═════ DOCUMENT EXCERPT

There are three reasons why I would rather herd yaks in Ethiopia in the summertime than be a rabbi on Yom Kippur. The first reason is fairly obvious:  rabbis have to work really hard on an empty stomach. The second reason — you can’t complain about how hungry you are because it would appear “un-rabbi-like” — makes my top three because the “I’m hungrier than you are” game my family plays each year is one of the great joys of the holiday.

But the third and most important reason yak herding seems more appealing than presiding over a Yom Kippur service is that the pressure to give a meaningful sermon to people who may set foot in your synagogue only once a year must be enormous. Imagine facing hundreds of flawed and famished congregants — including the one who was sitting next to me, texting someone other than God throughout the service — and having just 20 minutes or so to convince them to make meaningful, permanent changes in their life. Not small changes like “Hey, wash your car more often” or “Add more vegetables to your diet,” but dramatic changes like mend the broken relationships in your life, become more connected to Judaism, replace materialistic tendencies with spiritual ones.

══════════

• [STATED GOAL]: Extend the essay comparing yak herding with a rabbi's Yom Kippur duties, starting right after its final sentence.

═════ SOURCE DATA

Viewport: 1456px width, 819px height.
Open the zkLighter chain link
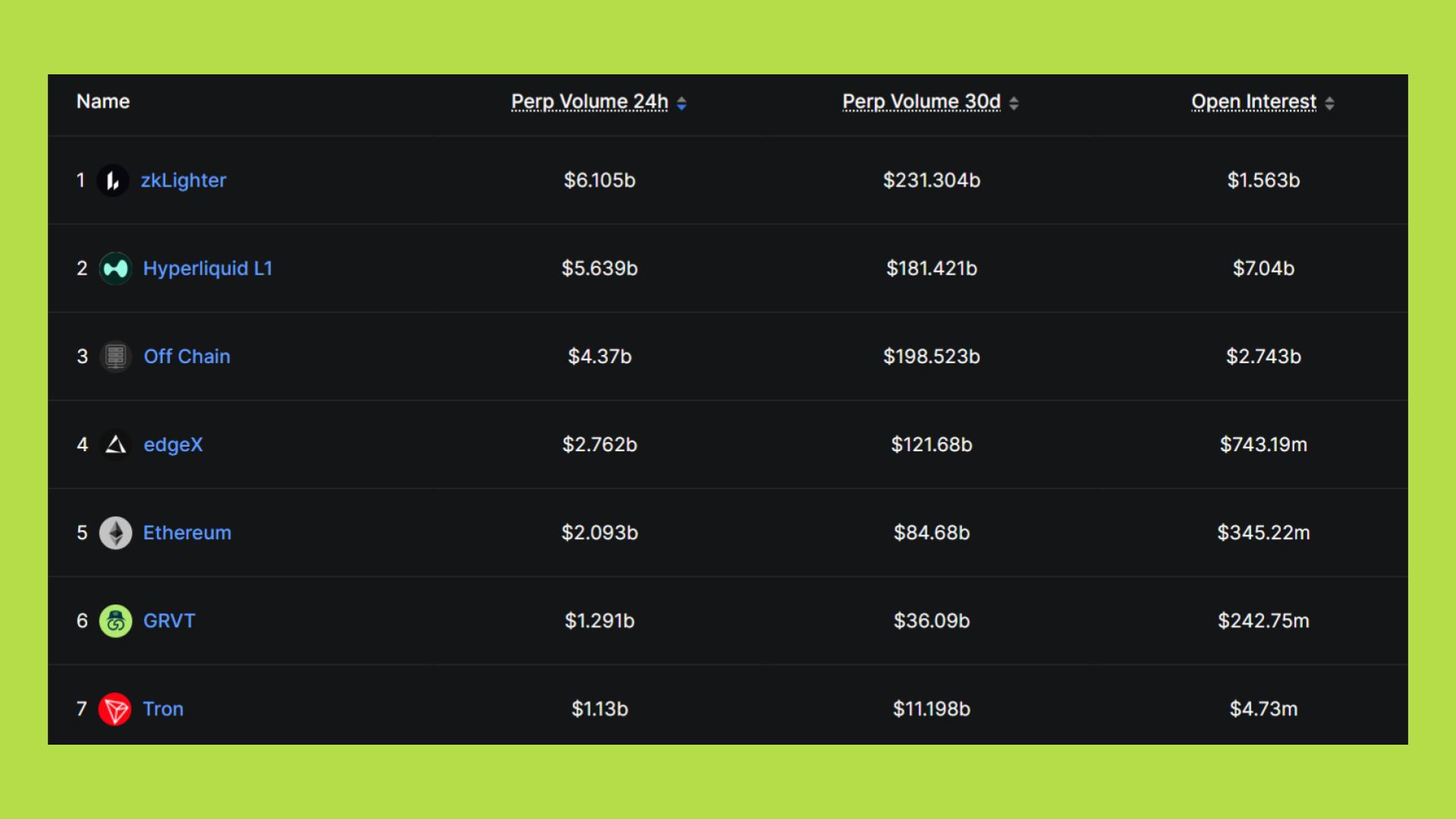[x=184, y=180]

══════════

• [RESPONSE]:
And, as a rabbi, all you have at your disposal to induce these hard changes are words. Unlike professional organizers who attempt to tame life’s chaos with tangible color-coded folders and sophisticated filing systems, our rabbis must find words, analogies and stories so compelling that not only will we nod our heads in agreement when those words are spoken (as we all do), but we’ll also take those words and turn them into concrete actions back in our real worlds (as most of us don’t). Words so profound they stay with us throughout the entire year. Words so inspiring that congregants cannot help but act on them.

You might be wondering why I am discussing Yom Kippur when the holiday was in September. It is because this year, as I sat listening to the profound words of my rabbis, I vowed that this Yom Kippur would be different. This time my Yom Kippur vows would stick. But if I wanted a different outcome, then it was clear that I would have to adopt a different approach. As it turned out, this new approach came to me while I was watching a television show.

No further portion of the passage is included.